Note that Wayland introduces latency between input (you doing something) and output (seeing the result of your action), see my other posts for detail. While this latency wont make a game unplayable, it will make the experience worse for fast paced games (especially games where you control the camera directly with the mouse). However this is an issue if you are running a game in a window, the compositor should get out of the way when running fullscreen (or at least i hope it does, but that is the same with X11, some compositors see a fullscreen window and consider it perfectly fine to keep going on).
Do you actually have benchmarks and evidence showing that Wayland introduces latency over X11, or is it just a guess based on how you think Wayland works?
I mean, sure it might in some cases where you can use X11 to "directly" draw stuff on the screen, but most games would be double-buffering or triple-buffering anyway. I don't really see why Wayland would add any latency there, considering all the compositing is going to happen on the GPU anyway.
See my other posts where i explain why that would be the issue as well as how it could be addressed, but that would require hardware that AFAIK doesn't exist.
I do not have any benchmark as the only way i can think of for performing a proper benchmark that measures input-to-output latency would be using something like rigging a mouse to a robotic hand (or something like that) and capturing the screen output with a very high speed (e.g. 1000fps) camera. Sadly i do not have the necessary equipment for doing that.
The Wayland protocol is actually very simple, much simpler than X. And consider that wlroots+sway is around 100,000 LOC, but it's at least as capable as i3+xorg - which is a million lines of code.
Really claiming that it's at least as capable as xorg seems like a complete misrepresentation. Aren't some of the most common and enduring complaints about Wayland about missing features compared to X?
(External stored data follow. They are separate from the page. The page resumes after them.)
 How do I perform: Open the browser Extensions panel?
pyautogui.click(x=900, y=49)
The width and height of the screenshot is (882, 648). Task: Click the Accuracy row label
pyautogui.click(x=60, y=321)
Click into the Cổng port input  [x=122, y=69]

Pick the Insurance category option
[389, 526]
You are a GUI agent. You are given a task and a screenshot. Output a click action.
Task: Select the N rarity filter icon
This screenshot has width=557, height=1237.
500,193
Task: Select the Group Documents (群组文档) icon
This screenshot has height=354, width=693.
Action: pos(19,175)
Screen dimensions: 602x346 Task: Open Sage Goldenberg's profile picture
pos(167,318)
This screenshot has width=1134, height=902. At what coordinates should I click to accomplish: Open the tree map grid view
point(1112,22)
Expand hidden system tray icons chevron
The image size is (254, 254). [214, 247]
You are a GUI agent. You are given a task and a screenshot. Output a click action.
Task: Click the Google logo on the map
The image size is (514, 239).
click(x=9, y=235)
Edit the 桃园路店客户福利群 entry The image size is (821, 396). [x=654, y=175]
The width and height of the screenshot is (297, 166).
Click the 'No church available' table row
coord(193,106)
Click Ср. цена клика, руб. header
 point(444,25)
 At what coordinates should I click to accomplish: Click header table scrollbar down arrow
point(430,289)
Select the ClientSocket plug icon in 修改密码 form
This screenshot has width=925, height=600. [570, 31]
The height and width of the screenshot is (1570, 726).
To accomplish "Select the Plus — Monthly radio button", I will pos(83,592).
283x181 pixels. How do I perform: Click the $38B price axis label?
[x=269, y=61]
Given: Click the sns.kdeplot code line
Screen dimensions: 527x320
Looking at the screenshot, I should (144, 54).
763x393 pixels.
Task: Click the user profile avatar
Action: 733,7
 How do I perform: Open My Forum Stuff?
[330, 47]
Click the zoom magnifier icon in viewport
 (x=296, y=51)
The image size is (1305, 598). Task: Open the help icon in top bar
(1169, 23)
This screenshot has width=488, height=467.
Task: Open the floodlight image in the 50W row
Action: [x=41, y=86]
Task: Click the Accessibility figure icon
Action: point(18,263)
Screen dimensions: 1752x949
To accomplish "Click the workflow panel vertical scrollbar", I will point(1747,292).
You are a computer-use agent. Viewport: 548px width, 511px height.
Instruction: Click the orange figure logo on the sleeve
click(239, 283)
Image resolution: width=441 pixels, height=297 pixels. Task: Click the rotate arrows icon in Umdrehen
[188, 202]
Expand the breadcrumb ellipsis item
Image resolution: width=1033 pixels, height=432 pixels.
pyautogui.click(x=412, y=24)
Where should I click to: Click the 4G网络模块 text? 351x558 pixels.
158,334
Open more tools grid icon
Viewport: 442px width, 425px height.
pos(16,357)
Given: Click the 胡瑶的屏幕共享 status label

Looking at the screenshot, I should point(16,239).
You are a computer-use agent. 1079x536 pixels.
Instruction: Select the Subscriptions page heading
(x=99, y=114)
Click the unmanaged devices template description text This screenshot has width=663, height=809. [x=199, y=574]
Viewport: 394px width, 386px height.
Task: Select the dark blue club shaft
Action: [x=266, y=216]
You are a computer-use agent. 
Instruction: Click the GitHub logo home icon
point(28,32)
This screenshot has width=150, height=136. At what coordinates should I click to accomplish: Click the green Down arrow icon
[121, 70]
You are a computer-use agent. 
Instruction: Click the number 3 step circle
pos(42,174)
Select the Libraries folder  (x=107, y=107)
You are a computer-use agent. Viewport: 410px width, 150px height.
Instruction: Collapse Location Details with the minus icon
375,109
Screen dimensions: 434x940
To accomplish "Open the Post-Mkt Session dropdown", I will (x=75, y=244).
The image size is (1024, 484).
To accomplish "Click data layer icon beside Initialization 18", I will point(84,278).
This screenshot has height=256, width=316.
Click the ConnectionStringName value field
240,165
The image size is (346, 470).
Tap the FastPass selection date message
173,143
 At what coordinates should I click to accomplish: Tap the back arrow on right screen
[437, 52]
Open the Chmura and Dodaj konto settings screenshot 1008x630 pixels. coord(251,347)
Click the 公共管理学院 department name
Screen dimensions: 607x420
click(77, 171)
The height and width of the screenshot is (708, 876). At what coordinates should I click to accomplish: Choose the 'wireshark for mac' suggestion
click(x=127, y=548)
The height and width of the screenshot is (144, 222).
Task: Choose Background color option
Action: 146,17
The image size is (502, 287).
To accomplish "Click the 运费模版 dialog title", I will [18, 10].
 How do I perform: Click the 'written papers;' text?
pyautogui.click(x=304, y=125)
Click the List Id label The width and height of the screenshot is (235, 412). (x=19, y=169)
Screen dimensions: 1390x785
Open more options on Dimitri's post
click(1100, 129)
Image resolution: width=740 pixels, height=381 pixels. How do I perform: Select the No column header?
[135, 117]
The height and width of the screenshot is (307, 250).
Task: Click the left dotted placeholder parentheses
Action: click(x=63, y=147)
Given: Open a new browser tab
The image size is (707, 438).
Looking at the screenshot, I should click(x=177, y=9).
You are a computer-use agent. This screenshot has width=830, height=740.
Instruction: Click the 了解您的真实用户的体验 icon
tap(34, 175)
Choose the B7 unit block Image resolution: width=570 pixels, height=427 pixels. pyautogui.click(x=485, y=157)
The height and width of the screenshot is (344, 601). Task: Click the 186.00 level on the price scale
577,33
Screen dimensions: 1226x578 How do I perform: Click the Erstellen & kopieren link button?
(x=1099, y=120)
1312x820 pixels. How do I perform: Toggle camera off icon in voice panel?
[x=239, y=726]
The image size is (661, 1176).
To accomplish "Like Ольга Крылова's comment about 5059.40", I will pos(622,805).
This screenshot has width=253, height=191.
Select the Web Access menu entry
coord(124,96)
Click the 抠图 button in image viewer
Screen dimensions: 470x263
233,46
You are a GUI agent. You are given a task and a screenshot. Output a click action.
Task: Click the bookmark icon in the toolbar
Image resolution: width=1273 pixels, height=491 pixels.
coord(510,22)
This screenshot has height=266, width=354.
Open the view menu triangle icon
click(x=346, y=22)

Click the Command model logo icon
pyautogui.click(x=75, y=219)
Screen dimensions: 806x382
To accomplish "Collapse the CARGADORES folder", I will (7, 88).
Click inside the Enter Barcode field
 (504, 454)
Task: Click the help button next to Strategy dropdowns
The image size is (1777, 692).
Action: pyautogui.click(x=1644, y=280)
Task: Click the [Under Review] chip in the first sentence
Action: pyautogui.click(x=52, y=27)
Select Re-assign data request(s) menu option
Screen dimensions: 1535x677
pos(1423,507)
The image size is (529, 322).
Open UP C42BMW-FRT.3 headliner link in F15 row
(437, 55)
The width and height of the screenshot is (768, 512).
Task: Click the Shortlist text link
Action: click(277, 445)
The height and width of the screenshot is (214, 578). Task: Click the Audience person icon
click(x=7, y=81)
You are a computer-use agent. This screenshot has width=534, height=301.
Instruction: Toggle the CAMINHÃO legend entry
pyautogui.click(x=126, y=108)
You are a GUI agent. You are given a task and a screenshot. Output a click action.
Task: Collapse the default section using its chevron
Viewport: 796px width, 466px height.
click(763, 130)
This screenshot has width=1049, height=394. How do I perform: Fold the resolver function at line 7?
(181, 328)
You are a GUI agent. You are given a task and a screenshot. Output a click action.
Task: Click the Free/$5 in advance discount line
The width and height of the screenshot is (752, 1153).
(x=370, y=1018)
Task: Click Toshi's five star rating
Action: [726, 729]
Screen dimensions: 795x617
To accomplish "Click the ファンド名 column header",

Uninformed and mostly outdated complaints, generally. What features are left unturned are in progress and have most of the pieces in place, and their realization will not add enough lines of code to come close to Xorg.
> there will never be an option to disable things like composition or vsync
Wait, is there a coupling between composition and vsync? I do enjoy playing games on linux, and forcing vsync enabled is an absolute non starter for me.
There is no hard dependency between composition and vsync. You can disable composition with vsync enabled, or you can have composition with novsync. (in practice they tend to be highly correlated)
However, Wayland supports neither disabling vsync nor disabling composition. Moreover, it was architected this way; there's not really any hope of disabling the compositor. Freesync looks kinda sorta like vsync if you squint at it right, so maybe there's hope for freesync in the distant future. But right now, Wayland does not support freesync, nor are there plans to implement it. Gaming on Wayland is 'lol nope' at this point, and will remain that way for the forseeable future.
Wayland is a protocol fully designed around composition. Clients have their own buffers, the server composites them. There is no way to draw directly to the screen, because we're not in the 90s with 640K of RAM and there's no reason whatsoever to implement the crappy way of rendering windows.